We are on the verge of a COVID-19 vaccine rollout and the current reality is that the on-hand supply will fall short. Healthcare workers have been put in the CDC's very first priority group, along with nursing home residents. I am puzzled by this. The question is, what is the expected result with this first wave of vaccinations?

From the public perspective, one can imagine the desired result would be to reduce morbidity and mortality as fast as possible...

When one considers the plan to start with vaccinating healthcare workers, the reality is the death rate will likely not slow in any appreciable way. This first wave of vaccinations is actually not configured to have a substantial impact on the current COVID-19 mortality rate….
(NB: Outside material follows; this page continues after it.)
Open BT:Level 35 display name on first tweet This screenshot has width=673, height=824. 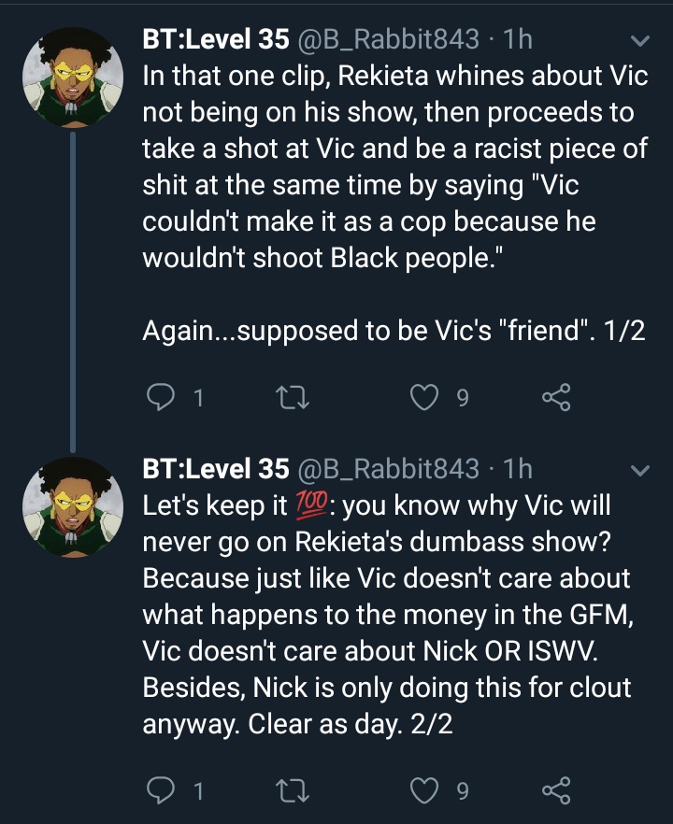pyautogui.click(x=216, y=39)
The best way to reduce mortality is to staunch the flood of hospital admissions. If the hospital had fewer COVID admissions, this would accomplish two things. First, it would ease the burden on the healthcare workers. I speak from experience as an ICU doctor working this from the beginning. So much of what we do is COVID and we have had to expand services in a way that has stretched us very thin…

Second, if we target the high-risk group for serious COVID-19 morbidity and mortality, we will begin to also reduce morbidity and mortality overall...

The idea behind vaccinating healthcare workers is to avoid a crippling level of healthcare worker absenteeism. This sounds reasonable. In my experience, yes, healthcare workers have gotten sick with COVID-19, but on the whole, this group has actually done well in protecting itself and is not the population at the crest of the wave of mortality. Until we target the highest risk groups, we will continue to lose lives to COVID-19…

That's why I respectfully disagree with the CDC that healthcare workers be among the first in line to receive the COVID-19 vaccine.

Recently in the U.K., the National Health Service reconsidered its original plan to vaccinate healthcare workers first, and instead will focus on nursing home residents and staff. It is true that healthcare workers have fallen sick and some have died, yet they make up a very small proportion of patients in ICUs and of deaths.

Vaccinating healthcare workers won't unclog the ICU and thus will not make healthcare workers' jobs any easier…

But what if we started with Medicare and Medicaid recipients, a group that covers the populations at highest risk: the elderly, the disabled and the poor? The vaccine program could be administered by family doctors who can reach out directly to their Medicare/Medicaid patients and ask them to come in to the office or the clinic...

The hospital is clogged with patients and empty of families. This combination is eroding the resolve of the healthcare worker. When the hospital begins to unclog as we target the real priority populations -- those at highest risk of otherwise becoming hospital patients -- the clog will give way and the families will return. When this happens, ICUs will return to something closer to normal for healthcare workers -- to the benefit of all.